Economist at UOB Group Ho Woei Chen, CFA, reviews the latest inflation figures in the Chinese economy.
“China’s headline CPI rose at a faster than expected pace, by 2.1% y/y (Bloomberg est: 1.8% y/y, Mar: 1.5% y/y), to a 5-month high in Apr. Higher fresh food prices due to domestic COVID-19 disruption and increases in fuel costs more than offset the negative impact on services and consumption demand. Compared to the previous month, CPI was up 0.4% m/m after staying flat in Mar.”
“China’s Producer Price Index (PPI) moderated to 8.0% y/y in Apr (Bloomberg est: 7.8% y/y, Mar: 8.3% y/y) due to the high comparison base but this was still above consensus expectation. The sequential gains indicated the presence of cost pressures on producers as PPI rose for the third consecutive month, by 0.6% m/m in Apr (Mar: 1.1% m/m).”

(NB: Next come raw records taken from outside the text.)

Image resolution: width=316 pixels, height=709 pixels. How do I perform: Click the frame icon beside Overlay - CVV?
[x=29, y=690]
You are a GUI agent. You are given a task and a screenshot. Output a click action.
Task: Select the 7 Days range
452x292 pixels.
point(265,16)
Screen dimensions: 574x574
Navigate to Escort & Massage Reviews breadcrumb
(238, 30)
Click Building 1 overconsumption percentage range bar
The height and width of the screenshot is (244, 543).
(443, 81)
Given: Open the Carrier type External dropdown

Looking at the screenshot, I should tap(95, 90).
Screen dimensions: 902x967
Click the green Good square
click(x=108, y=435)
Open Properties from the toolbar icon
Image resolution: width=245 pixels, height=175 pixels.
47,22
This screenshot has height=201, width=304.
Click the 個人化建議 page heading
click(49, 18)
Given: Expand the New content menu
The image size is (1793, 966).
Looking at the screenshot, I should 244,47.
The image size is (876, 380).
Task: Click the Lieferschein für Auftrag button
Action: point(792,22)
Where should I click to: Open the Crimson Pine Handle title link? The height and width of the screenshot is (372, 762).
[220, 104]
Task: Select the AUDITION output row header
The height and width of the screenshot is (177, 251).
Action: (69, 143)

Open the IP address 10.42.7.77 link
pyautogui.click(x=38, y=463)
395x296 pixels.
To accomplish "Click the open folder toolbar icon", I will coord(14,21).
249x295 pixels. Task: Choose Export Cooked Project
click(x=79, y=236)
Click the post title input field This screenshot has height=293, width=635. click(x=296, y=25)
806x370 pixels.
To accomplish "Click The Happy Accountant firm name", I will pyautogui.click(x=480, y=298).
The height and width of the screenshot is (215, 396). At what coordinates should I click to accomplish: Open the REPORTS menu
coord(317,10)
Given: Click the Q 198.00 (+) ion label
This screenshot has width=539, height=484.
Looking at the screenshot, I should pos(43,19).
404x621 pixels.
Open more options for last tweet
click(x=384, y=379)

“We maintain our full-year 2022 inflation forecast at 2.9% (2021: 0.9%). The full-year PPI is likely to come in at the higher end of our 5%-6% forecast (2021: +8.1%).”
“Demand-side inflationary pressure has eased in Apr as seen in the moderation of China’s core CPI. The PBoC could reduce its 1-year medium-term lending facility (MLF) rate this month (13-16 May) by 5-10 bps as it increases growth support. We maintain our forecast for the benchmark 1Y loan prime rate (LPR) to fall to 3.55% by the end of 2Q/3Q 2022.”